--- START Data in this exercise ---

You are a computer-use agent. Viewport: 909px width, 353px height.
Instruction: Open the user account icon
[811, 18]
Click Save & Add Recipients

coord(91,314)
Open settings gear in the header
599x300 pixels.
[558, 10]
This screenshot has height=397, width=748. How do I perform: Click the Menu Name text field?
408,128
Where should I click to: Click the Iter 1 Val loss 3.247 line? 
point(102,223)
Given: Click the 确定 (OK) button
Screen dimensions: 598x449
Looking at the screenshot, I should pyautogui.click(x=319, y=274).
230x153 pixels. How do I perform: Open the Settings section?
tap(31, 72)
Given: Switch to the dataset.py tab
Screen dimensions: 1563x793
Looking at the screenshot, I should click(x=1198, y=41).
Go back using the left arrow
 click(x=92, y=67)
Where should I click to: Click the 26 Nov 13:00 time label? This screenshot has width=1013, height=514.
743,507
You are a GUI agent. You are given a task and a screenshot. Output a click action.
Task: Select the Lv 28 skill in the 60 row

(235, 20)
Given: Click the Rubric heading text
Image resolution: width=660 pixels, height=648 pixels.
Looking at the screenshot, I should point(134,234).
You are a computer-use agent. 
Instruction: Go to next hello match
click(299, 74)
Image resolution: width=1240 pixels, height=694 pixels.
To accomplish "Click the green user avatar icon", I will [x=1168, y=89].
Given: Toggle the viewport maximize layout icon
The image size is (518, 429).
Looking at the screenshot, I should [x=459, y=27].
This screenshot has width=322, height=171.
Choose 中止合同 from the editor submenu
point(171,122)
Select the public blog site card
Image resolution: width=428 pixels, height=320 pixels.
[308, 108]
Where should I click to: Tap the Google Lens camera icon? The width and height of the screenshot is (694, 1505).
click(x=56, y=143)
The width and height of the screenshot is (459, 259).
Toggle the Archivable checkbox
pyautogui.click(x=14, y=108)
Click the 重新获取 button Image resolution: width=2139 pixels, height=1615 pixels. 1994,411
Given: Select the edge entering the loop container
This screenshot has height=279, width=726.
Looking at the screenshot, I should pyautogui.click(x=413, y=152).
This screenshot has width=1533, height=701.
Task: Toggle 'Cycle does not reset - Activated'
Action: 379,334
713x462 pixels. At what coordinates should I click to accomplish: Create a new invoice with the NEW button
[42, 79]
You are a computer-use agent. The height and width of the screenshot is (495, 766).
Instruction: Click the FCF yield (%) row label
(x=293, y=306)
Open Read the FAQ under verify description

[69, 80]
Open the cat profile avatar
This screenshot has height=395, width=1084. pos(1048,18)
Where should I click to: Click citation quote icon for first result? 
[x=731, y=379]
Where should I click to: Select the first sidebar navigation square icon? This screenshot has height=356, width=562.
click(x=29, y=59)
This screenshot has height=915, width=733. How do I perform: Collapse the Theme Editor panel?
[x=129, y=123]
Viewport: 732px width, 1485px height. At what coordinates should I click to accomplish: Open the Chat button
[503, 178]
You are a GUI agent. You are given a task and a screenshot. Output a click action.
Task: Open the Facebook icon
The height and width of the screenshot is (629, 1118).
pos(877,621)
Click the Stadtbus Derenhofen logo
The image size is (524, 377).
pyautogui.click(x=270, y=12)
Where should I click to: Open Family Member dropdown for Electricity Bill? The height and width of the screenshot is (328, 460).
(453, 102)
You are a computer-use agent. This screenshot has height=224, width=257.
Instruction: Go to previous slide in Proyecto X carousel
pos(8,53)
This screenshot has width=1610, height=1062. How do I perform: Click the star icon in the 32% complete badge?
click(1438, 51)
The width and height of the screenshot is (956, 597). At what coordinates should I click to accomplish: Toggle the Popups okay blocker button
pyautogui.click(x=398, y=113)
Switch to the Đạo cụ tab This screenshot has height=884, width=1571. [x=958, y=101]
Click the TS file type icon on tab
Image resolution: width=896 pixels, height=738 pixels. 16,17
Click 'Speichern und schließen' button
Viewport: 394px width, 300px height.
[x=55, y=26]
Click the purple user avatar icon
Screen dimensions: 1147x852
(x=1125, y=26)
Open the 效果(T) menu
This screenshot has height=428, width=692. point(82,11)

--- END Data in this exercise ---

__Exercise__. Reproduce every one of the records above verbatim, keeping each line unchanged and in its original order.

__Output below__.
You are a computer-use agent. Viewport: 909px width, 353px height.
Instruction: Open the user account icon
[811, 18]
Click Save & Add Recipients

coord(91,314)
Open settings gear in the header
599x300 pixels.
[558, 10]
This screenshot has height=397, width=748. How do I perform: Click the Menu Name text field?
408,128
Where should I click to: Click the Iter 1 Val loss 3.247 line? 
point(102,223)
Given: Click the 确定 (OK) button
Screen dimensions: 598x449
Looking at the screenshot, I should pyautogui.click(x=319, y=274).
230x153 pixels. How do I perform: Open the Settings section?
tap(31, 72)
Given: Switch to the dataset.py tab
Screen dimensions: 1563x793
Looking at the screenshot, I should click(x=1198, y=41).
Go back using the left arrow
 click(x=92, y=67)
Where should I click to: Click the 26 Nov 13:00 time label? This screenshot has width=1013, height=514.
743,507
You are a GUI agent. You are given a task and a screenshot. Output a click action.
Task: Select the Lv 28 skill in the 60 row

(235, 20)
Given: Click the Rubric heading text
Image resolution: width=660 pixels, height=648 pixels.
Looking at the screenshot, I should point(134,234).
You are a computer-use agent. 
Instruction: Go to next hello match
click(299, 74)
Image resolution: width=1240 pixels, height=694 pixels.
To accomplish "Click the green user avatar icon", I will [x=1168, y=89].
Given: Toggle the viewport maximize layout icon
The image size is (518, 429).
Looking at the screenshot, I should [x=459, y=27].
This screenshot has width=322, height=171.
Choose 中止合同 from the editor submenu
point(171,122)
Select the public blog site card
Image resolution: width=428 pixels, height=320 pixels.
[308, 108]
Where should I click to: Tap the Google Lens camera icon? The width and height of the screenshot is (694, 1505).
click(x=56, y=143)
The width and height of the screenshot is (459, 259).
Toggle the Archivable checkbox
pyautogui.click(x=14, y=108)
Click the 重新获取 button Image resolution: width=2139 pixels, height=1615 pixels. 1994,411
Given: Select the edge entering the loop container
This screenshot has height=279, width=726.
Looking at the screenshot, I should pyautogui.click(x=413, y=152).
This screenshot has width=1533, height=701.
Task: Toggle 'Cycle does not reset - Activated'
Action: 379,334
713x462 pixels. At what coordinates should I click to accomplish: Create a new invoice with the NEW button
[42, 79]
You are a computer-use agent. The height and width of the screenshot is (495, 766).
Instruction: Click the FCF yield (%) row label
(x=293, y=306)
Open Read the FAQ under verify description

[69, 80]
Open the cat profile avatar
This screenshot has height=395, width=1084. pos(1048,18)
Where should I click to: Click citation quote icon for first result? 
[x=731, y=379]
Where should I click to: Select the first sidebar navigation square icon? This screenshot has height=356, width=562.
click(x=29, y=59)
This screenshot has height=915, width=733. How do I perform: Collapse the Theme Editor panel?
[x=129, y=123]
Viewport: 732px width, 1485px height. At what coordinates should I click to accomplish: Open the Chat button
[503, 178]
You are a GUI agent. You are given a task and a screenshot. Output a click action.
Task: Open the Facebook icon
The height and width of the screenshot is (629, 1118).
pos(877,621)
Click the Stadtbus Derenhofen logo
The image size is (524, 377).
pyautogui.click(x=270, y=12)
Where should I click to: Open Family Member dropdown for Electricity Bill? The height and width of the screenshot is (328, 460).
(453, 102)
You are a computer-use agent. This screenshot has height=224, width=257.
Instruction: Go to previous slide in Proyecto X carousel
pos(8,53)
This screenshot has width=1610, height=1062. How do I perform: Click the star icon in the 32% complete badge?
click(1438, 51)
The width and height of the screenshot is (956, 597). At what coordinates should I click to accomplish: Toggle the Popups okay blocker button
pyautogui.click(x=398, y=113)
Switch to the Đạo cụ tab This screenshot has height=884, width=1571. [x=958, y=101]
Click the TS file type icon on tab
Image resolution: width=896 pixels, height=738 pixels. 16,17
Click 'Speichern und schließen' button
Viewport: 394px width, 300px height.
[x=55, y=26]
Click the purple user avatar icon
Screen dimensions: 1147x852
(x=1125, y=26)
Open the 效果(T) menu
This screenshot has height=428, width=692. point(82,11)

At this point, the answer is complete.